> **WORK TO DO**:
[a] Return everything in the Rust issue thread from "Open davidzeng0 opened" down to "length is 4 or 8.", copied word for word.
[b] Take the Rust issue discussion about moves to the stack further, continuing from its last sentence.

> **DOCUMENT EXCERPT**:
# # # # # # #

Open davidzeng0 opened 8 months ago
The behavior here is specific to array lengths that are not a power of 2. I think this is a consequence of https://github.com/rust-lang/rust/pull/115236, the code looks quite well-optimized if the array length is 4 or 8.
I'd say that's still a problem, because any moves
to stack shouldn't happen in the first place
I have the following structs
pub struct Packet {
buffer: BufferRef, /* 3 usizes */
data: *mut u8,
size: usize,
pub time_base: Rational, /* u32, u32 */
pub duration: u64,
pub timestamp: i64,
pub track_index: u32,
pub flags: BitFlags<PacketFlag>,
pub zero_padding: usize
}
pub struct Element {
pub id: ElementId, /* u64 */
pub size: u64,
pub offset: u64,
pub end: u64
}
and multiple non-inline and inline calls to read(&mut self) -> Result<Option<Packet / Element>>
I mainly use maybe_with_data
's match statement rather than as_mut().map()

# # # # # # #

> **DATA LINES**:

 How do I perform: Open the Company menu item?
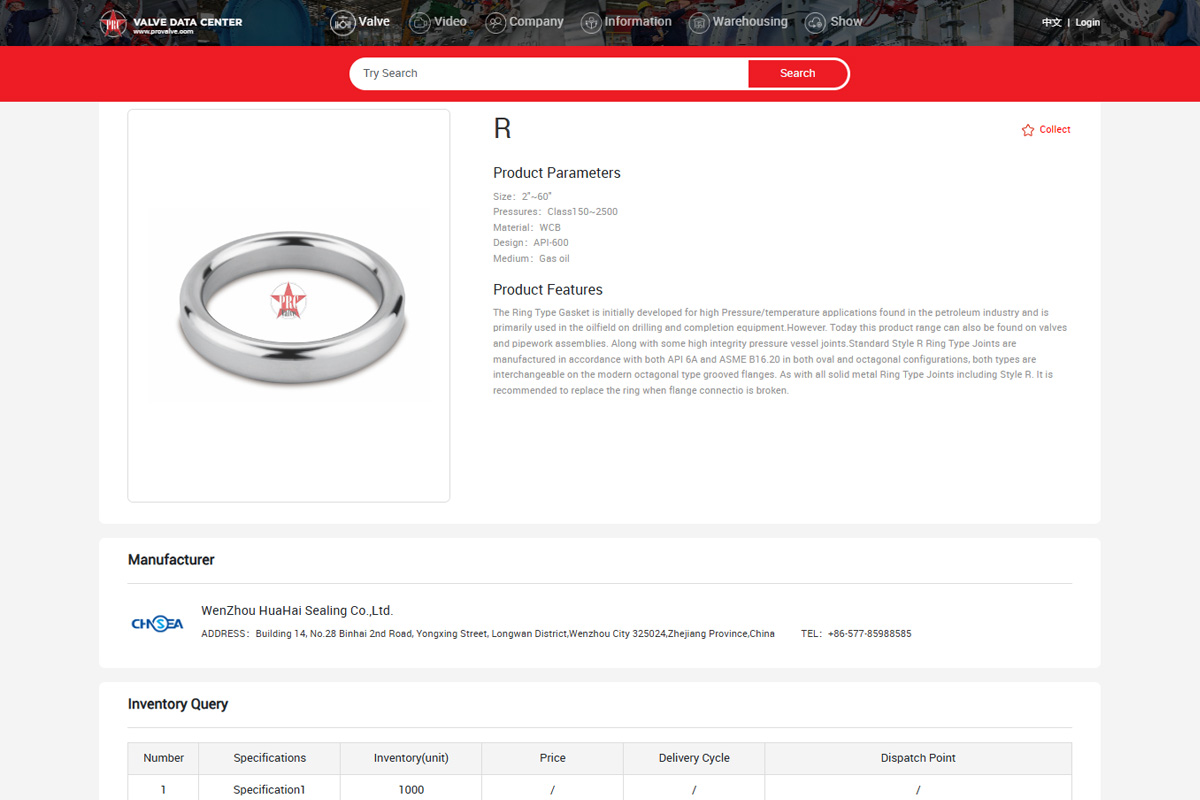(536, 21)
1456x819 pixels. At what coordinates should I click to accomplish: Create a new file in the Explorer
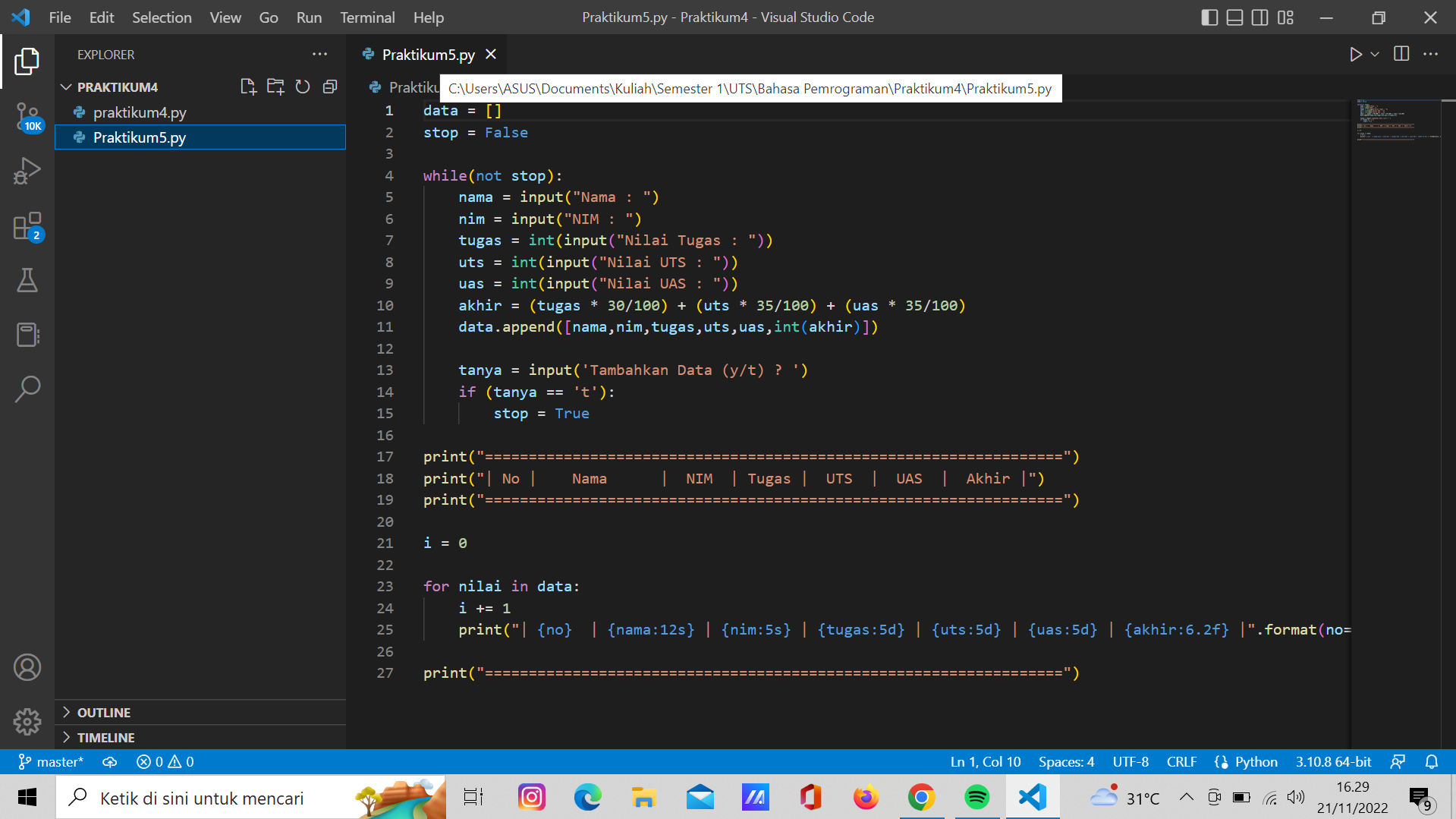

# # # # # # #

> **RESPONSES FOR EACH TASK**:
[a]
Open davidzeng0 opened 8 months ago
The behavior here is specific to array lengths that are not a power of 2. I think this is a consequence of https://github.com/rust-lang/rust/pull/115236, the code looks quite well-optimized if the array length is 4 or 8.

[b]
(which doesn't work either) to reduce the 1 additional indentation in my code
Even though the function call is inlined, I see multiple mov reg, [rsp + 0x300]
and mov [rsp + 0x110], reg
instructions copying the data between different places on the stack, at my match
statement succeeding
Especially when my code does around 100 nanos per packet, those extra vectorized and nonvectorized moves add significant overhead that I shouldn't get
I'm only covering Option and Result in this issue, but it should also apply to enums and any function that invites rustc
to move a value, even when it's unnecessary. It seems to be related to https://github.com/rust-lang/rust/issues/99504
Here is clang, with similar code to an Option in C++ https://godbolt.org/z/aPv9nPbn6. There is no mention of rsp
at all, until you uncomment the inline never attribute in which case all optimizations go out the window. Gcc produces similar code to clang
Yes it's still a problem, but I would say it is a problem with arrays, not with map
.
https://godbolt.org/z/GjrE4GjhK
for all 3 maybe_with_data functions, the move of certain values on the stack is unnecessary.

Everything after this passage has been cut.